The few-shot conversation style transfer task addresses integral challenges. One of these is defining the style attributes of conversational dialogues, which is surprisingly challenging due to the conversational dynamism and domain dependency. Styling a conversation might involve many attributes, only complicating the matter. The high level of difficulty in interpreting style attributes is mitigated as the styles are defined solely through observing a few example dialogues. Furthermore, this task doesn't require source-to-target pairs that are expensive and difficult to collect.

In-Context Learning for Conversation Style Transfer

Conversation style transfer can be broken down into two key steps: style reduction and transferring to the target style. The first step involves using context learning methods with large language models (LLMs) to reduce the source conversation to a style-free form. The second step uses another batch of context learning to convert the style-free conversation to match the target style. This two-step process simplifies the task and doesn't require extensive training data, making the approach cost-effective and efficient.

Context Matters

Contextual utility becomes evident when you realize a conversation's dynamic nature and how style is situation-dependent. The paper proposes using dynamic prompt selection, where semantically similar examples are retrieved and used as few-shot training examples. Semantically similar sentences are encoded and their cosine similarity to all available training conversations is measured. The top-k semantically similar examples are automatically selected for the test conversation. This ensures the transfer of styles is accurate, appropriate, and contextually sensitive.

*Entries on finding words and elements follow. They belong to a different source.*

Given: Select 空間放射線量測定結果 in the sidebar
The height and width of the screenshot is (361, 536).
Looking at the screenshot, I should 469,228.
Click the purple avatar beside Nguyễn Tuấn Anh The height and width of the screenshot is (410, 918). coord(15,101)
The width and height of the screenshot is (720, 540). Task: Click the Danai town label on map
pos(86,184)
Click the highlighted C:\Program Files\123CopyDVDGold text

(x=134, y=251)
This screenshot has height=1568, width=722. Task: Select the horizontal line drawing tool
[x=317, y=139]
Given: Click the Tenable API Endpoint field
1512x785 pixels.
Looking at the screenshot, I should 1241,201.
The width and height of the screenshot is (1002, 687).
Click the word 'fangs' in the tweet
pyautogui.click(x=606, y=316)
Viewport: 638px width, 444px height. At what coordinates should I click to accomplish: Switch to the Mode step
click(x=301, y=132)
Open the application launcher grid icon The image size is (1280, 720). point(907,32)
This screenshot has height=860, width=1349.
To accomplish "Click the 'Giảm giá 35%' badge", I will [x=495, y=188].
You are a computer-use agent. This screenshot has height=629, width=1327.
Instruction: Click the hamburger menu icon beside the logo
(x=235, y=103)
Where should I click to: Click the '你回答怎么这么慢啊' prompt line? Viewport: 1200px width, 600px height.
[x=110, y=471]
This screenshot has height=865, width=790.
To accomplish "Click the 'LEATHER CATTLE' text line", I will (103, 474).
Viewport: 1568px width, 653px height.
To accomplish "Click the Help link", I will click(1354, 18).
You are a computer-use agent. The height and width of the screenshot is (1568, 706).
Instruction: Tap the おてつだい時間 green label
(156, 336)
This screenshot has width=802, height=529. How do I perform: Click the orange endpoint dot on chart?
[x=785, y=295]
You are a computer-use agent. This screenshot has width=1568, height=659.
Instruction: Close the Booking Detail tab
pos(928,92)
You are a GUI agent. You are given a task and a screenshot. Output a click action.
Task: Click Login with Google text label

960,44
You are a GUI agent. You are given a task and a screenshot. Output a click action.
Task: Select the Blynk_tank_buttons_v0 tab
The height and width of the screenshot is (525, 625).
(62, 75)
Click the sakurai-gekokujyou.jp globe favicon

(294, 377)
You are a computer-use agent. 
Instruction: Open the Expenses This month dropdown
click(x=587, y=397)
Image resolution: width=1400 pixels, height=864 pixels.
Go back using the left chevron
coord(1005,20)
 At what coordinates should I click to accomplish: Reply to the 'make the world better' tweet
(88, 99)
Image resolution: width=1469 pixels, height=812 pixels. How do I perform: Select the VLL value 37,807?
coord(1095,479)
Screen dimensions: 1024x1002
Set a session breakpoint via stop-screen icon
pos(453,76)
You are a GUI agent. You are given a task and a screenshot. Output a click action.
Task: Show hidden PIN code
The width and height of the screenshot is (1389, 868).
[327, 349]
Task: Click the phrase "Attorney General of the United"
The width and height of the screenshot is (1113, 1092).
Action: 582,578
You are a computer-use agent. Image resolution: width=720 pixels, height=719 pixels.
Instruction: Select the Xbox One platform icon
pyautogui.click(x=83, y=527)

Proficient Evaluation Criteria

For a successful conversation style transfer model, it's essential to make sure the dialogues match the target style, while preserving the original semantics and appropriateness of the turns. Thus, the paper evaluates its model based on style strength, semantic correctness, and appropriateness of response. The effectiveness of this model is proven by being able to yield more appropriate and semantically accurate results compared to singular, context-free style transfers.

To conclude, this novel approach to using few-shot, in-context learning for conversation style transfer holds promising potential for enhancing conversational AI applications. It enables context-sensitive style adaptation, tailored to match the dynamic and varied requirements of conversation styles in different situations and domains.